After the difficult war years in Enschede, Cremer became a ward of the state and was sent to work in a factory when he was just fourteen. At sixteen he briefly served in the navy before going on to crew on tramp ships, mainly to Russian ports. Following his time at sea he travelled around Germany, Italy and France, finally ending up in Paris in 1958. Between jobs he studied for several months at art academies in Arnhem and The Hague, where, just as later in Paris, he took lessons in free painting. He later went on to specialise in printmaking techniques.

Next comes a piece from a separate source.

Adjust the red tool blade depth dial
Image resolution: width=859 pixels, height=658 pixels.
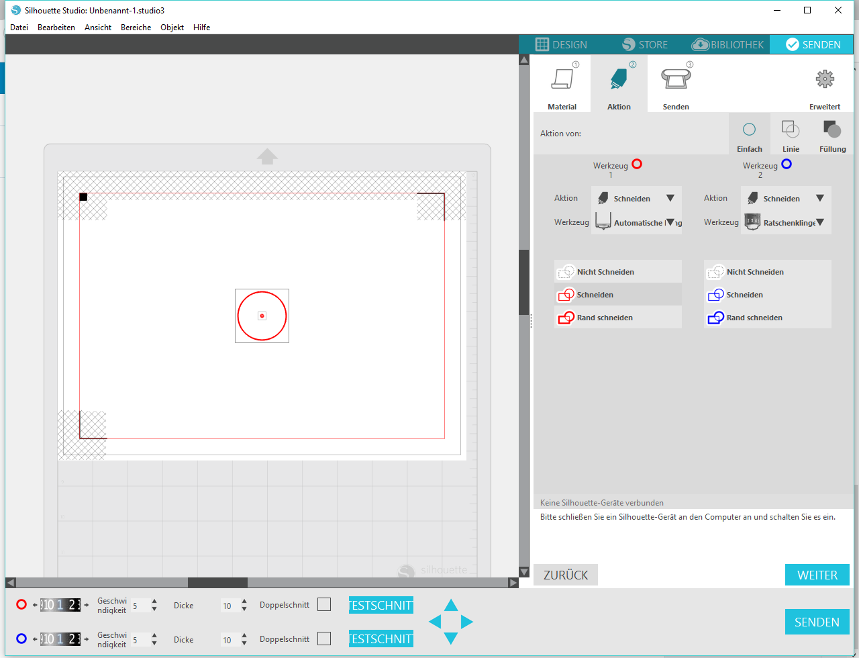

From the first Cremer was an original, obsessive artist who lived for his work. Recalling the fracas at CoBrA’s Amsterdam exhibition, critics at his first solo show in The Hague’s De Posthoorn gallery in 1958 spoke of a ‘wild animal’. The following year Cremer exhibited at The Hague’s Gemeentemuseum and then at the Stedelijk Museum in Amsterdam.
In the period that followed, Cremer lived in Ibiza for three years, where he linked up with the ‘Grupo Ibiza’. At the same time he worked on his first book I, Jan Cremer. Published in The Netherlands in 1964 it was a literary sensation and went on to sell millions of copies worldwide. In subsequent years he staged more than a hundred exhibitions of his work in museums and galleries at home and abroad. More books followed, but Cremer also continued to paint, abandoning the abstract style of peinture barbarisme in favour of paintings of tulip fields and other aspects of the Dutch landscape.
There followed many years of travelling and painting, during which Cremer also contributed to leading newspapers and magazines as a travel writer. Jan Cremer still manages to combine his work with his wanderlust.